КОЛЬКА

Колька лежал на лавке под окном и смотрел. В окно виднелся кусочек голубого неба. За окном слышалось журчанье воды в канаве и какое-то особливо веселое чириканье. Сквозь разбитое стекло окна, плохо заткнутое какой-то тряпицей, струился свежий воздух и сильно тянуло навозом, сырой землей и талым снегом.

Колька ничего не видел, кроме клочка голубого неба. Это небо напоминало ему голубой, с золотыми на нем звездами, купол маленькой приходской церкви, в которую в последнее воскресенье носила его причащать его мать. Лежа на руках матери, когда она подносила его к чаше, он видел прямо над собою этот лазоревый свод и запомнил его твердо. Еще, перед открытыми царскими вратами, как раз за спиной священника, он увидел большой, больше роста человеческого, образ Воскресения.
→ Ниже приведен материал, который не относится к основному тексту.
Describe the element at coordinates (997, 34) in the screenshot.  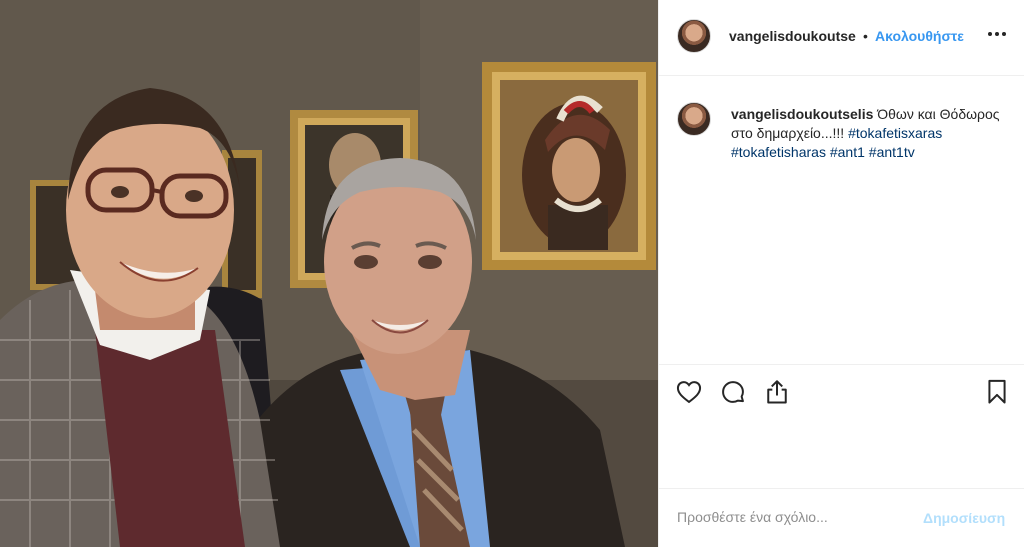
I see `more-options-icon` at that location.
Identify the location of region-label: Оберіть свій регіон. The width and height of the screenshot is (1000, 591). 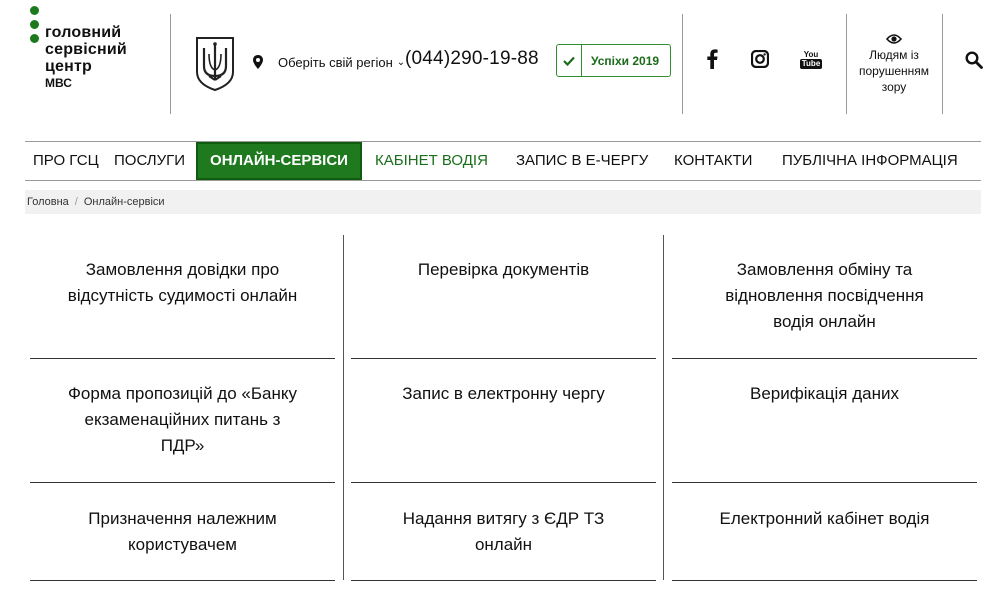
(336, 62).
Священник, старенький, седенький, весь сморщенный, с дрожащими руками и надтреснутым голосом, низко склонял над чашей свое морщинистое желтое лицо, произнося слова молитвы, и Колька старался не смотреть на это лицо, а смотреть сквозь него на большой светлый образ в глубине алтаря. И когда он пристально всматривался в этот образ, ему казалось, что нет больше священника с чашей,, а стоит перед ним тот, светлый, лучезарный, весь сияющий, и смотрит на него близко, близко. Образ в алтаре сливался для него с образом старенького священника и, когда он, зажмурясь, принял причастие, он не знал хорошенько, кто его причастил? Священник ли, или Тот, который поднимался в голубую высь с распростертыми, благословляющими руками? Последнее воспоминание, которое у него сохранилось,— приятное ощущение сладости во рту, чего-то светлого перед глазами, как это небо, свода.

Кольке не было еще трех лет. Он страдал неизлечимой болезнью и совсем не мог ходить. Крошечный, с большой головой и тщедушным тельцем, он составлял несчастье своей матери. Отец его, горчайший пьяница, умер год назад. Его привезли как-то с праздника в бесчувственном состоянии и положили на лавку. Больше он не просыпался. В нетрезвом виде он бывал нехорош, бранил и частенько бил свою Марью, и однажды, назло ей, опрокинул люльку, в которой спал маленький Колька. С тех пор Колька все хирел, а после того, как его как-то особенно парила в русской печке старая повитуха-знахарка, бабка Анисья, он уже не вставал с жесткой и грязной подстилки, которая служила ему постелью. Он сгорал на медленном огне и его маленькое восковое тельце таяло, точно весенний снег, с каждым солнечным днем, и делалось все прозрачнее и легче.

Свежий воздух от разбитого окна беспокоил Кольку. Он закашлялся, всхлипнул и вдруг заплакал жалобно-протяжно.

—  Ну, чего, надоедный! Угомона на тебя нет,— ворчала Марья, продолжая управляться около печки.

—  День-деньской майся, майся! Николи спокоя не знаешь.

—  Не берет его Господь, прости Господи! Хоть бы прибрал,— все легче было бы. На один уж конец.

—  Нишкни у меня! Я-те огрею, я-те дам плакать!

—  Ох, Господи! Всех-то накорми, да сряди, да припаси всего про всех. А откуда взять? Одна я... а их — пятеро.

—  Ох, доля моя горькая,— вздохнула Марья, вытирая глаза кончиком головного платка.

—  Ну, полно реветь-то! Накося игрушку. Бона какая, мотри,— обратилась она к Кольке, всовывая ему в разжатый кулачок какой-то деревянный чурбанчик.